Web – Era un po’ di tempo che non si sentiva più parlare di hacker, o almeno, non così: a prescindere da una valutazione critica sulle azioni degli ultimi giorni e sui reali obiettivi, così, a caldo, mi fa piacere. Fa piacere veder riapparire pagine dallo sfondo nero con proclami dal delirante al simpatico, fa piacere rileggere un certo gergo che si gingilla tra shadowaggi e pagine rinominate , fa piacere vedere che comunque un certo modo di protestare (a torto o a ragione) non è andato perso nei meandri della rete che – ahimé – per metà dei suoi frequentatori coincide con quattro portali.
Chi in questi giorni ha bucherellato siti piccoli e grandi, probabilmente con ben altro per la testa, ha fatto a qualcuno un regalo non da poco: uno squarcio su Internet non così com’era, ma com’è ancora oggi appena varcata la rassicurante soglia di quei siti che stanno cercando di normalizzarla.
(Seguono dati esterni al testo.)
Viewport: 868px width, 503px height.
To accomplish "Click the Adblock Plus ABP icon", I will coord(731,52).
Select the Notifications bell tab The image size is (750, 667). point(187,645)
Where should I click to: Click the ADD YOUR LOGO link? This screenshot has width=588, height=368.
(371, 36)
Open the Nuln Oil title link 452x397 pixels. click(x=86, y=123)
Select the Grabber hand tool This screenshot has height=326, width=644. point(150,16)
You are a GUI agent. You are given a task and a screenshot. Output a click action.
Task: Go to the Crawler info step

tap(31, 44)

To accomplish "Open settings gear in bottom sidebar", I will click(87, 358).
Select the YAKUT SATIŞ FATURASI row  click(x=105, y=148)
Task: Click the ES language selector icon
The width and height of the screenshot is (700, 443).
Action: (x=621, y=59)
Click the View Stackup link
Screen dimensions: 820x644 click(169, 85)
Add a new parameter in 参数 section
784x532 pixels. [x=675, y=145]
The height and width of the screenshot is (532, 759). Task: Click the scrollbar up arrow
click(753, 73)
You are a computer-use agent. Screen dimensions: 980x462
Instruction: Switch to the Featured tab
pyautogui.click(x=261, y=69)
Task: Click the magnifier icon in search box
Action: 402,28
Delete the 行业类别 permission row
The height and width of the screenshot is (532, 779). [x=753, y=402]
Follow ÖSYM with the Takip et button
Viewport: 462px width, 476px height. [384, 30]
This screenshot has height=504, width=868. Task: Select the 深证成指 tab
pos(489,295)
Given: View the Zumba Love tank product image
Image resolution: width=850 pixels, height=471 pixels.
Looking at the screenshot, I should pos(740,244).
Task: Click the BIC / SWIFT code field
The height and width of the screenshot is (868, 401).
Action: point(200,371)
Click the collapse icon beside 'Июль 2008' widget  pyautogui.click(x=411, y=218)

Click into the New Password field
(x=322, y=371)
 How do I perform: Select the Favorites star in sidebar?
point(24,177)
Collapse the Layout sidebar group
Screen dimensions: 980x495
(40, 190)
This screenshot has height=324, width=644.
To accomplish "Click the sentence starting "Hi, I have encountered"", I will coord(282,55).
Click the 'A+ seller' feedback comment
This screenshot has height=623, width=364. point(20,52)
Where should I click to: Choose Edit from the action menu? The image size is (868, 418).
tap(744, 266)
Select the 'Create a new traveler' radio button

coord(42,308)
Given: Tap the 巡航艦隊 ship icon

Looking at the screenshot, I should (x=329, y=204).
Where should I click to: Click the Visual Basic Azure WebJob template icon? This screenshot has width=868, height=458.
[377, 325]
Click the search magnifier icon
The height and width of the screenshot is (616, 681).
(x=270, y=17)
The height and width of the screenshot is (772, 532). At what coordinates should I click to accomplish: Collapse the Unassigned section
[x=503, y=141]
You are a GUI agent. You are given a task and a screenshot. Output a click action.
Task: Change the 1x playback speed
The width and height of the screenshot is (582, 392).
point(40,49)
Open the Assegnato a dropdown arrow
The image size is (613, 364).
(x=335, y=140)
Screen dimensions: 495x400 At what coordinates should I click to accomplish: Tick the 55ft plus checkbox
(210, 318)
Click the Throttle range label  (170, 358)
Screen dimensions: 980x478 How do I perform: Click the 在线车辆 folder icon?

Molti si saranno scandalizzati, tantissimi si saranno spaventati, confondendo le modifiche fatte a un sito con i possibili danni al proprio computer; qualcuno – fosse anche uno solo – si sarà fatto qualche domanda con la possibilità di arrivare a una risposta diversa da quelle preconfezionate.
Da questo punto di vista, poco importa se questi hacker (o cracker) sono o no contro il G8 , come è subito piaciuto credere alla stampa affamata di semplificazioni. E’ che è difficile, anche per i più algidi osservatori delle umane questioni, non mettere in relazione la passione che spinge a bucare un sito con l’ansia di spazi liberi da filtri e da censure per dire la propria opinione, qualunque essa sia, fosse anche l’ultima delle cretinate.
Se c’è un momento storico per tifare per un ritorno in grande stile degli hacker è questo, ma non per protestare contro il G8, protesta già in copertina. Bucare un sito e pubblicare una propria pagina ovunque lo si voglia è un modo più efficace di tanti altri per ribadire che non servono leggi, non servono regolamenti, non servono sequestri di siti . A molti, il comportamento degli hacker può non piacere: per ridimensionarne la necessità può bastare garantire in tutto il mondo il pieno diritto all’espressione del proprio pensiero, qualunque esso sia.